An einem kalten und regnerischen Berliner Morgen (das Wetter schien sich wie ein kalter, klammer Film über alles gelegt zu haben), sassen wir in der S-Bahn. An den Fenstern zogen leere Landschaften vorbei, denn in der Welt zwischen Potsdam und Berlin gibt es nicht viel zu sehen. Entlaubte Bäume, verlassene graue Gebäude, die einzigen Farbtupfer Graffitti, mit riesigen, bunten Lettern.
Uns gegenüber saß diese Frau. Sie blickte uns ständig an. Und lächelte einfach glücklich. Mal sah sie mich an (die meiste Zeit mich), mal sie. Und lächelte. Die ganze Zeit über. Sie schien an die 45 Jahre alt zu sein, hatte blondierte, verzottelte Haare, und einen breiten Mund. Und eine viereckige Brille.
Vielleicht hatte die Frau SSRI (Serotonin-Wiederaufnahmehemmer) intus. Denn der Normalzustand der Menschen ist es sicherlich nicht, so glücklich zu sein. Sie hat so echt gelächelt, ein Lächeln, dass die Augen erreicht, aus dem Inneren kommt, nicht wie die meisten Menschen oberflächlich lächeln, und dahinter Langeweile, Stress oder Desinteresse verbergen - oder einfach eine Maske aufsetzen, um gesellschaftsfähig zu sein. Sie schien aus dem Inneren heraus glücklich zu sein.
Und daher hatte sie Ausstrahlung. Und vielleicht besitzt sie die Fähigkeit in einem Meer aus zigtausenden Gesichtern, denen man in einem Leben begegnet, lange an der Oberfläche schwimmen zu können. Wenn auch ihr Blick absolut nervend war.
Wir waren allein im Wagen, dann kamen andere Leute hinzu, auch die sah sie intensiv und voller Interesse an und lächelte - glücklich.
Muss man erstmal als krank abgestempelt werden, um Mittel zu bekommen, die glücklich machen? Wahrscheinlich.
Wäre es nicht schön, wenn alle Menschen glücklich wären? Nein, sicherlich nicht für den Staat.
Wenn alle glücklich wären, aus dem Inneren heraus, dann hätten sie keinen Anreiz mehr, sich von aussen her glücklich machen zu wollen, in ihrem einzigen Leben. Alles im Staat würde zusammenbrechen. Der gesamte Kapitalismus. Der den Menschen suggeriert, wenn sie schon nicht aus dem Inneren heraus glücklich sind, es zu versuchen, sich von aussen, durch materielle Güter, die sie sowieso nicht mit ins Grab nehmen können und daher auch nicht verloren gehen können, glücklich zu machen.

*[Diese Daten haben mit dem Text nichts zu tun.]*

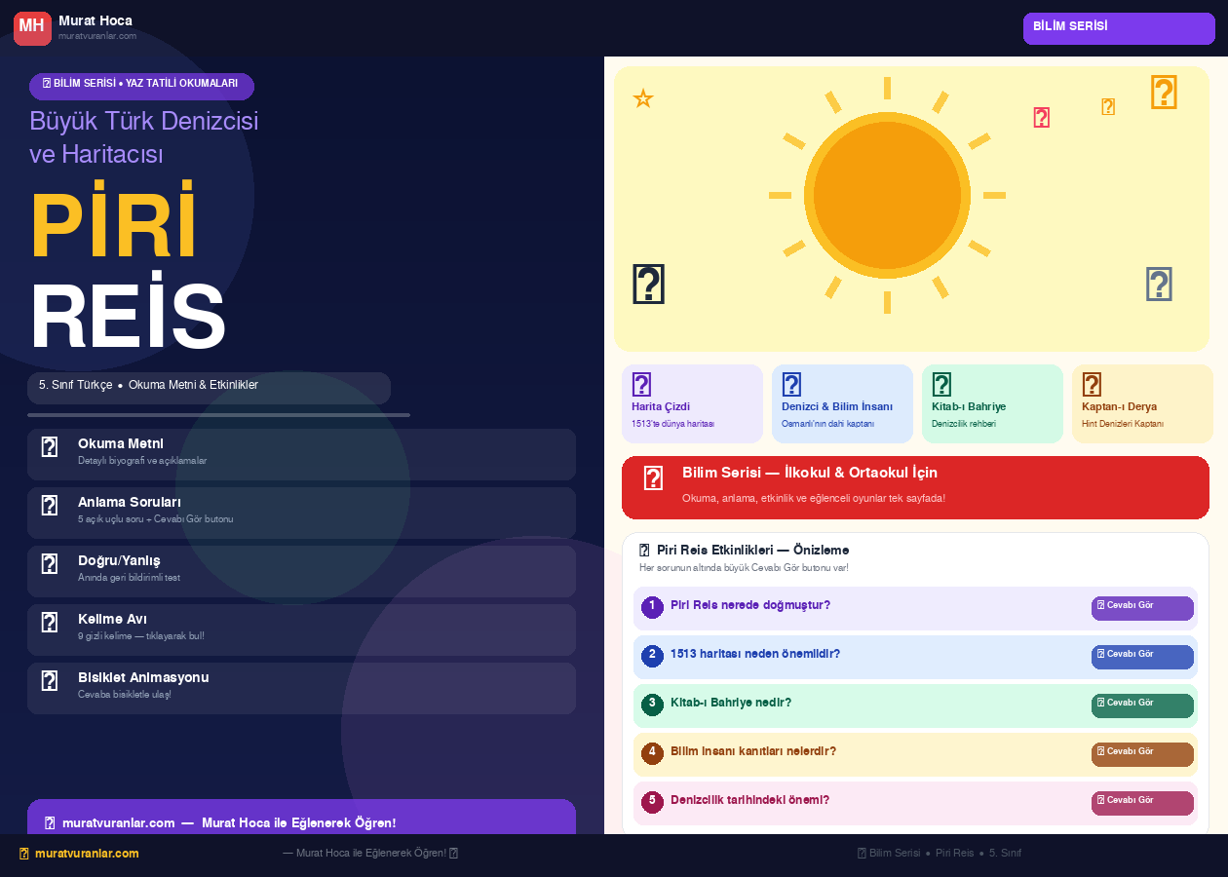The height and width of the screenshot is (877, 1228).
Task: Click Cevabı Gör for Kitab-ı Bahriye nedir
Action: coord(1142,705)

Natürlich ist es paradox anzunehmen, dass man durch Pillen aus dem Inneren heraus glücklich würde (man führt sie ja doch von aussen zu), doch immerhin ist die Chemie im Gehirn für die Glücksgefühle verantwortlich.
*Mehr* muss man für das Glück nicht tun.
Aber der gesamte Kapitalismus basiert doch auf dem Gefühl des Unglücklichseins und der gefühlten Unzulänglichkeit.
Mache die Menschen auf so einfache Art und Weise glücklich und alles würde stehenbleiben - zusammenbrechen.
Denn welchen Anreiz hätten die Menschen noch, zu kämpfen, zu laufen, wie Hamster, im großen Rad der Wirtschaft, der Gesellschaft?